▶ [About this task]:
Extract the data below word for word, starting with its first line and going on through the line that contains "x-tick-label: 10 is", including both of those lines. Leave the pictures out.

Data for the task START

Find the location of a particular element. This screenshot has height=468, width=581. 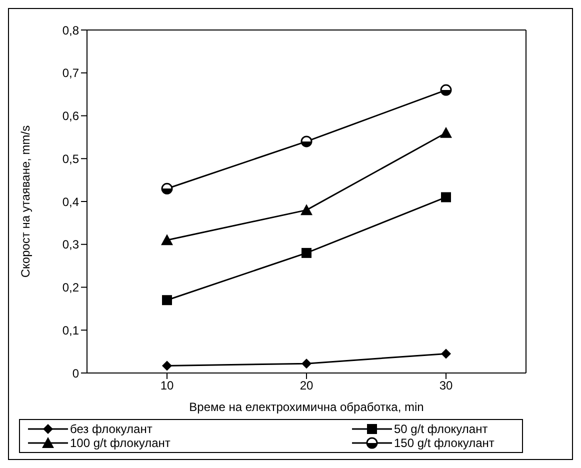

x-tick-label: 10 is located at coordinates (167, 386).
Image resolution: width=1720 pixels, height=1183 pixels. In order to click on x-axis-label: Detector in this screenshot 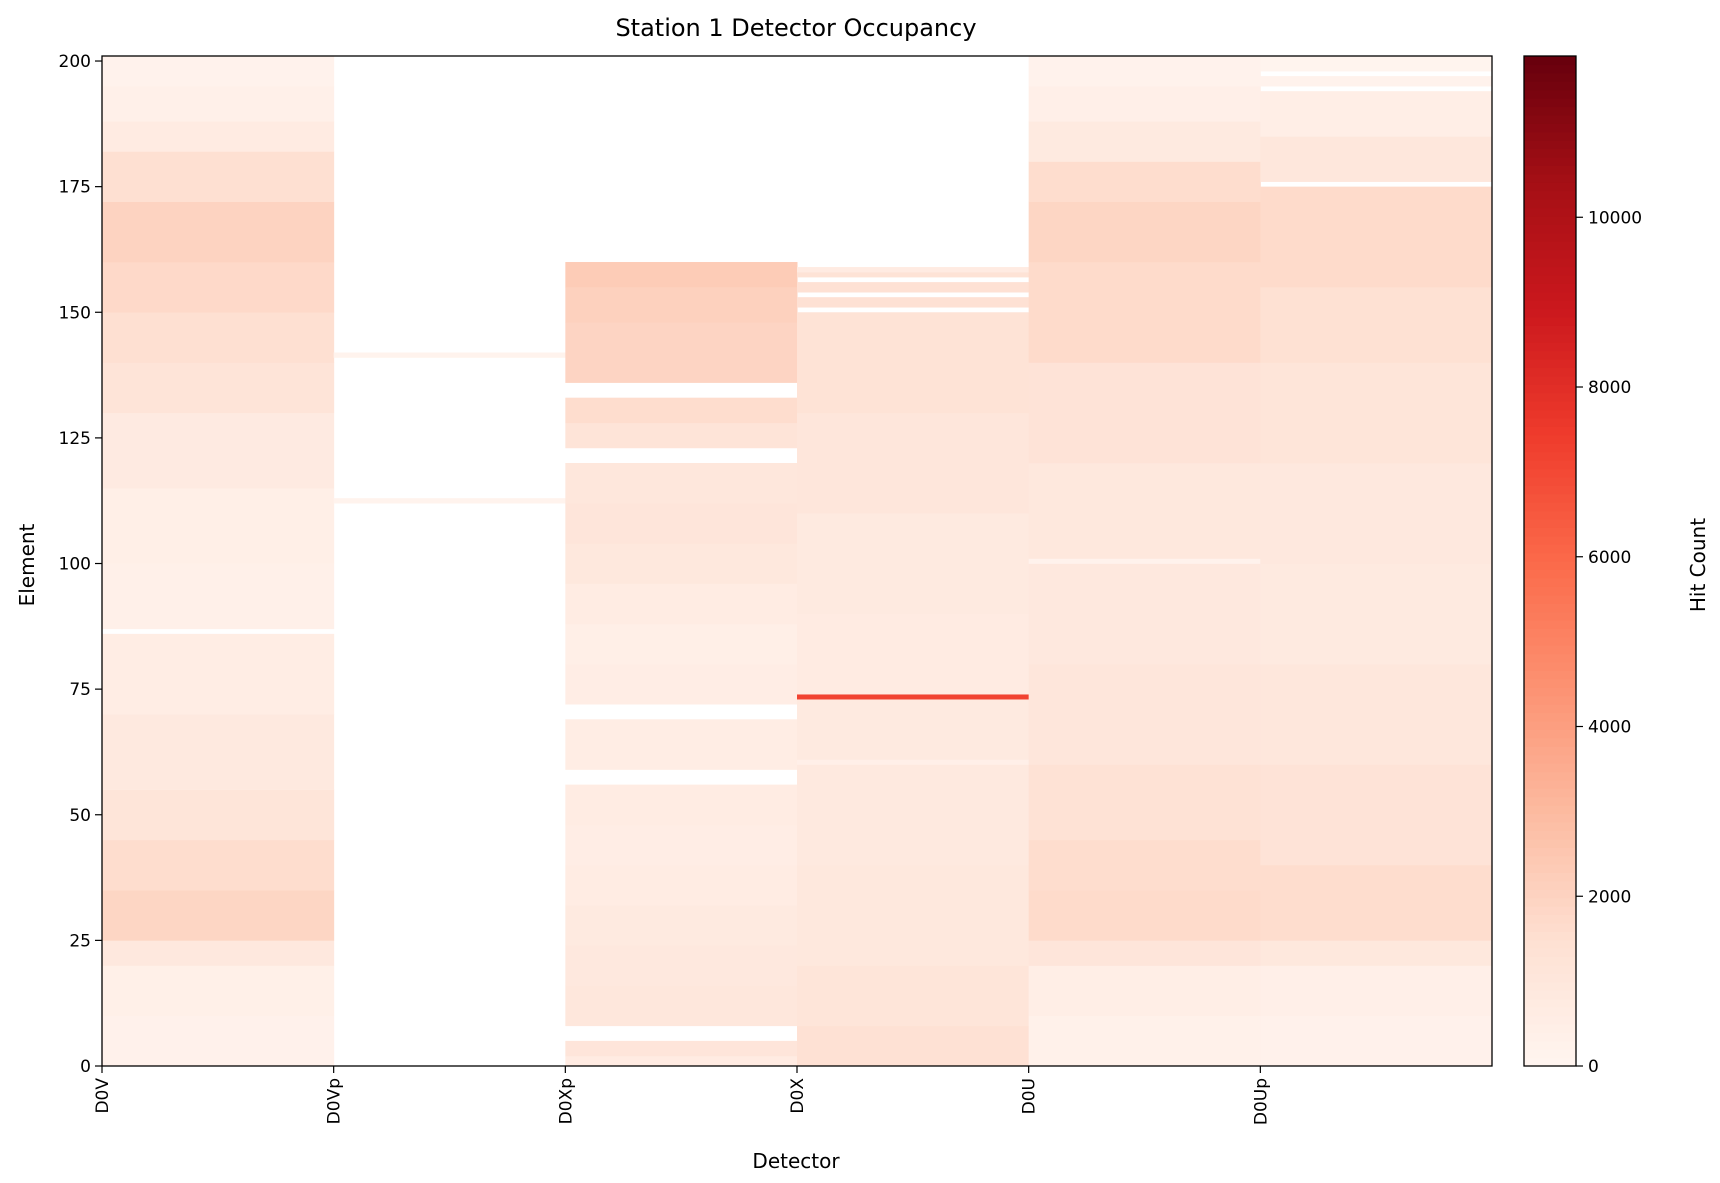, I will do `click(796, 1161)`.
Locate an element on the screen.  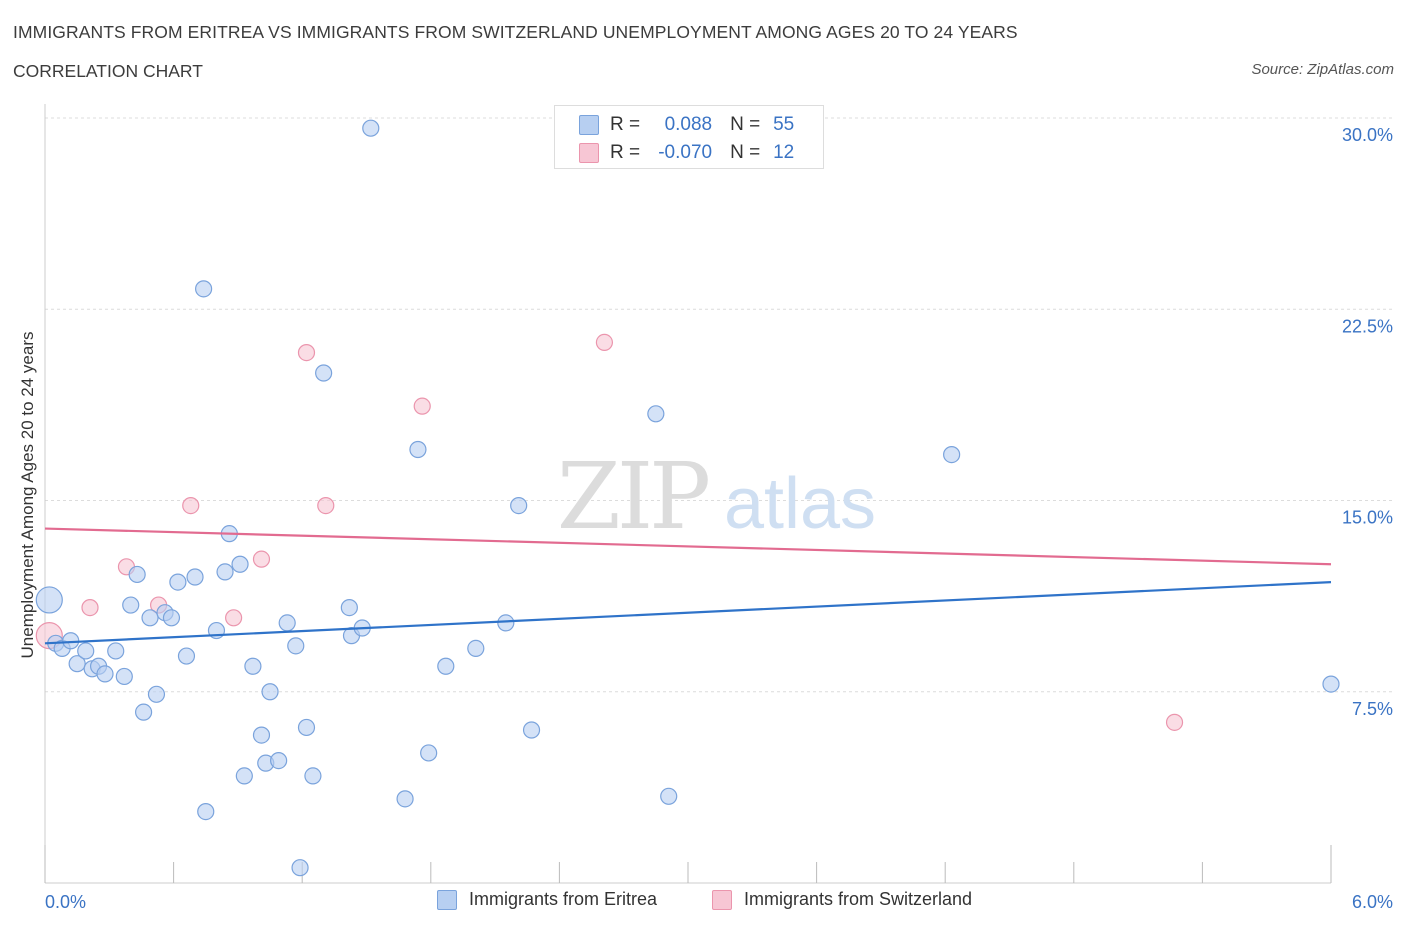
legend-item-eritrea: Immigrants from Eritrea is located at coordinates (547, 900).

Data for the task END

▶ [Answer area]:
Find the location of a particular element. This screenshot has height=468, width=581. 

x-tick-label: 10 is located at coordinates (167, 386).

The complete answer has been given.